=== EXCERPTED TEXT ===

- To identify climate and disaster risks
- To assess how these risks could affect development
- To assess how the development context could modulate risks
- To increase project resilience to climate-related and other natural disasters
To identify climate and disaster risks
Local and regional climates are changing. Examples of changes in climate that may have severe potential impacts include these:
- More frequent or intense extreme weather events, such as floods and heat waves, which can damage road infrastructure,
- Sea level rise, which can inundate low-lying roads, and
- Changes in the intensity and frequency of tropical cyclones, which can damage bridges, tunnels and other coastal infrastructure.
There are also natural hazards unrelated to climate, including earthquakes, tsunamis, landslides, and volcanic eruptions. This tool allows user to screen for risks from both climate hazards and these geophysical hazards.
To assess how these risks could affect development
The impacts of climate and geophysical hazards complicate the development challenge. Many of the world's poorest may have to face additional hurdles due to their impacts, such as:
- Decreases in agricultural productivity,
- Greater health threats from flooding and from water-borne diseases, and
- Increases in water scarcity.

===

INSTRUCTIONS TO FOLLOW
Resume the text on climate and disaster risk screening after its last line.

=== ENTRIES SHOWN ===

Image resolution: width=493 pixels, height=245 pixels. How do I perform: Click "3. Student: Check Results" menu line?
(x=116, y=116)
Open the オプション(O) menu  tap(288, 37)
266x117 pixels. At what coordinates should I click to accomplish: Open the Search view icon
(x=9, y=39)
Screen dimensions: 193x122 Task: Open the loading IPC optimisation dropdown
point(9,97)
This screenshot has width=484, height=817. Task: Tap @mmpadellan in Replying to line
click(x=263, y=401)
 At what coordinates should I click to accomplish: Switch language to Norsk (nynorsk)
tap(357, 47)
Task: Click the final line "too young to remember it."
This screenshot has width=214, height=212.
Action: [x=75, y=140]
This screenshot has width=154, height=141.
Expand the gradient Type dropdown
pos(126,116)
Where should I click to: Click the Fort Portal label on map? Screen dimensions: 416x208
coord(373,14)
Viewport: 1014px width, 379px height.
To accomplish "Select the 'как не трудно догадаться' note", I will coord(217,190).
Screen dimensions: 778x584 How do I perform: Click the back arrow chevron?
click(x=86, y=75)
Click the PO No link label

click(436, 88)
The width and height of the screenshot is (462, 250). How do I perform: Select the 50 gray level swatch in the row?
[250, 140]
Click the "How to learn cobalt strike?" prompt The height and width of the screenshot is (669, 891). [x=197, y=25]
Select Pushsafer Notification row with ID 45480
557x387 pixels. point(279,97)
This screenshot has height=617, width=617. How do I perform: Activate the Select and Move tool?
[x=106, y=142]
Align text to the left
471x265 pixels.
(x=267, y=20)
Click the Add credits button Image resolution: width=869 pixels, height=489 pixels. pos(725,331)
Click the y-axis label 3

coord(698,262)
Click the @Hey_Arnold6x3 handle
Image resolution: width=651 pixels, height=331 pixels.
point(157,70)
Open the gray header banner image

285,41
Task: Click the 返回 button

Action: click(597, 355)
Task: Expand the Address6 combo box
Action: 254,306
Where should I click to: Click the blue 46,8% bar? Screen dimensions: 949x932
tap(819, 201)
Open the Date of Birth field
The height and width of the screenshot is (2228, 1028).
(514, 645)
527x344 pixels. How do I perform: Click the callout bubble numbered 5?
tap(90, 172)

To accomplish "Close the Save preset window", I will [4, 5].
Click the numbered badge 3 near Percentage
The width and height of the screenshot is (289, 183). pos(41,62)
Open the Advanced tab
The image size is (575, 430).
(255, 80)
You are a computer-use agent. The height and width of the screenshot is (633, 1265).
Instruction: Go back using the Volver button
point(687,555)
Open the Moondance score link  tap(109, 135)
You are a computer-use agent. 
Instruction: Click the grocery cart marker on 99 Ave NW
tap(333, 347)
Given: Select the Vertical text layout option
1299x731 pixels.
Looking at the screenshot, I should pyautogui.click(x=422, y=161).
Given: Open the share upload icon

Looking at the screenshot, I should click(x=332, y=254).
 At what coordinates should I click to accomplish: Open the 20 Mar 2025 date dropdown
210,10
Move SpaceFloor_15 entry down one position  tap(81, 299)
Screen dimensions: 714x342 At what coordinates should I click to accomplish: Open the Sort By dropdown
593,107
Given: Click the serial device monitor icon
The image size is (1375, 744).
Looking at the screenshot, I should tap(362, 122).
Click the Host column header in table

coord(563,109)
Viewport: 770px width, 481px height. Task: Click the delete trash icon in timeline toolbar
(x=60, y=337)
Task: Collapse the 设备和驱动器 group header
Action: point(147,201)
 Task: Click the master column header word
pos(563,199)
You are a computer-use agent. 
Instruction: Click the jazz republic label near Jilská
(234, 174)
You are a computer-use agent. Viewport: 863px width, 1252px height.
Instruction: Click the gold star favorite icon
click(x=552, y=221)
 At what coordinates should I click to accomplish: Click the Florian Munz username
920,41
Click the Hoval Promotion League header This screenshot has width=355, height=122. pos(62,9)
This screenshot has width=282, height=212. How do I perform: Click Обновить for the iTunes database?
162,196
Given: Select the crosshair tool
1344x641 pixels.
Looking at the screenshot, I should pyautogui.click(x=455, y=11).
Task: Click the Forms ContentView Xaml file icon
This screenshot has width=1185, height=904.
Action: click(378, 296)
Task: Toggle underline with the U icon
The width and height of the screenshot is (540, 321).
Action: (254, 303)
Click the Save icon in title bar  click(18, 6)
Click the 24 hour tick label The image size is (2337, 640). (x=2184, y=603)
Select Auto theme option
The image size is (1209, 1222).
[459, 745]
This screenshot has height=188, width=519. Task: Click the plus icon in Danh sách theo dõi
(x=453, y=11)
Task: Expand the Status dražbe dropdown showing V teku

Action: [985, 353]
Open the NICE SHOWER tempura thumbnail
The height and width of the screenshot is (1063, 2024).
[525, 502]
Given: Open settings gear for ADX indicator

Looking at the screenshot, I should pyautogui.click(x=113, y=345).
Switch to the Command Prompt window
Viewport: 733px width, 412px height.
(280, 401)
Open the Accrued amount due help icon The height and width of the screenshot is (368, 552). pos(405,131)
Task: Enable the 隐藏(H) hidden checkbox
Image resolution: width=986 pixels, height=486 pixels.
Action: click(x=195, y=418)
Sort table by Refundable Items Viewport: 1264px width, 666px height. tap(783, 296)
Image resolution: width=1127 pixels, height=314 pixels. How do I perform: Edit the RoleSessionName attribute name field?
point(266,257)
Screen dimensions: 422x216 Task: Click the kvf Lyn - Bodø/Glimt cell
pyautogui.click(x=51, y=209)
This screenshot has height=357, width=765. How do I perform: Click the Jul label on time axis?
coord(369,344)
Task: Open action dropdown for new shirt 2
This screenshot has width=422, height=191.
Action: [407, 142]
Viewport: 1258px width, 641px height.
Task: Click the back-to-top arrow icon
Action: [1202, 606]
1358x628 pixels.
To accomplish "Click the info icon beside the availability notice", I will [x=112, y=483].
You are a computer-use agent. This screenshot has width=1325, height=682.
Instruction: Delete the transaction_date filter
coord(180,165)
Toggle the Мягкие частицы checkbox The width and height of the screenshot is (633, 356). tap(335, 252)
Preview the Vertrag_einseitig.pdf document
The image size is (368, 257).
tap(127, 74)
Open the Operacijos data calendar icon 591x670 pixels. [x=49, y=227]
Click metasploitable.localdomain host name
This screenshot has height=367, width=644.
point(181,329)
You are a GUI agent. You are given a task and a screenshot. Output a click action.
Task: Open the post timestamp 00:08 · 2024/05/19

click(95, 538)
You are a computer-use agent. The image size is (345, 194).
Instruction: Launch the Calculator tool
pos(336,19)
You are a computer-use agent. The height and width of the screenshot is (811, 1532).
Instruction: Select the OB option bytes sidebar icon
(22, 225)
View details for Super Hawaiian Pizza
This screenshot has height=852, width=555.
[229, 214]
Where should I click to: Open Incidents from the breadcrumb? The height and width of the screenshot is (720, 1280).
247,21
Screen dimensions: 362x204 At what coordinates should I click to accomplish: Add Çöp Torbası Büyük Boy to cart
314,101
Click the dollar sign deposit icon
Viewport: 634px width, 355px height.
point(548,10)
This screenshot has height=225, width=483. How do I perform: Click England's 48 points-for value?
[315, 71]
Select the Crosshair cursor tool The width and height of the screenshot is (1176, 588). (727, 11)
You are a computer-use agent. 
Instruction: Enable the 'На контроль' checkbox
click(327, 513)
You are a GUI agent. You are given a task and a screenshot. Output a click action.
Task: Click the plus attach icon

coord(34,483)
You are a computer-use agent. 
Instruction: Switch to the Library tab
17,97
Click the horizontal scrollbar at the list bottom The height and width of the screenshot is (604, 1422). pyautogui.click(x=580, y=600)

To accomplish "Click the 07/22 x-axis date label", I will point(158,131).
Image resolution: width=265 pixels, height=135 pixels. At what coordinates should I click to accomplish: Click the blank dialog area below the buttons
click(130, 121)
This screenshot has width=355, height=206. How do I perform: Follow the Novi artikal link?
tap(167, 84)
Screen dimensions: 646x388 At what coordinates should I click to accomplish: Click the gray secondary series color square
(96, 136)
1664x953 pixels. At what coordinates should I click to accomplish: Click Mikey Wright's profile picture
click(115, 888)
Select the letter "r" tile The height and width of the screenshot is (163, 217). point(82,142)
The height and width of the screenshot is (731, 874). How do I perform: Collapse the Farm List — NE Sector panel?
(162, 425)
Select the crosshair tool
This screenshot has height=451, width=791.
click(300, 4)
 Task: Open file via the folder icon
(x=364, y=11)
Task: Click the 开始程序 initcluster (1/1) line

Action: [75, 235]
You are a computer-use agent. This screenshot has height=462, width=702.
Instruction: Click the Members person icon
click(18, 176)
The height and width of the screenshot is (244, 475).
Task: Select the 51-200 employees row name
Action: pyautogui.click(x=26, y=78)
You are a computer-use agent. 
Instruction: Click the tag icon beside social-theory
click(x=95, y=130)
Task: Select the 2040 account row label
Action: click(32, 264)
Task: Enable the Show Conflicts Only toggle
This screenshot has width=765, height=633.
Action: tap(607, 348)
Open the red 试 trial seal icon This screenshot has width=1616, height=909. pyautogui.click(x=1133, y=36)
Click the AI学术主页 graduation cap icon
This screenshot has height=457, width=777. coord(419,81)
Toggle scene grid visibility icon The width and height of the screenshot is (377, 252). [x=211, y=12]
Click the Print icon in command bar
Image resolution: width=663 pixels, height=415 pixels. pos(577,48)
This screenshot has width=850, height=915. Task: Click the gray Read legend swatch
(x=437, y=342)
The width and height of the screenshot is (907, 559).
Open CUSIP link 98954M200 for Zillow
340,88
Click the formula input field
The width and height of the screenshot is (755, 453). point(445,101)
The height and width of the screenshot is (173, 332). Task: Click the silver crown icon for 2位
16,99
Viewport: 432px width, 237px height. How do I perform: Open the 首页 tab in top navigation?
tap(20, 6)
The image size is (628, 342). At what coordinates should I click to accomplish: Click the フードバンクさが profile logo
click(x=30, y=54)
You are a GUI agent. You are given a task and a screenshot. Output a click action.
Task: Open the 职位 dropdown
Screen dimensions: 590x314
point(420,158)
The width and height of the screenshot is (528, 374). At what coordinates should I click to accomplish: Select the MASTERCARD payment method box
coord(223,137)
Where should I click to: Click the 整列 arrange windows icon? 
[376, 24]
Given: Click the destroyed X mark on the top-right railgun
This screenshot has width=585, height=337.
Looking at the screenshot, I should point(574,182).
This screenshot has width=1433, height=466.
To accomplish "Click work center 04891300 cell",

===

EXERCISE ANSWER
To assess how the development context could modulate risks
In addition, the development context can influence the level of impacts caused by climate-related and other geophysical hazards. Social, political and economic factors--such as access to finance and social safety nets--are important to consider in evaluating the relationship between development plans and risks.
To increase project resilience to climate-related and other natural disasters
Impacts from climate change can undermine the benefits of development projects. Addressing these risks during project design can therefore help protect investments from climate risks and benefit them from any climate opportunities.
- Training and education activities can incorporate best practices on managing climate variability and change,
- Planners can identify less vulnerable locations, and
- Engineers can design hard infrastructure to accommodate more frequent or severe extreme weather events.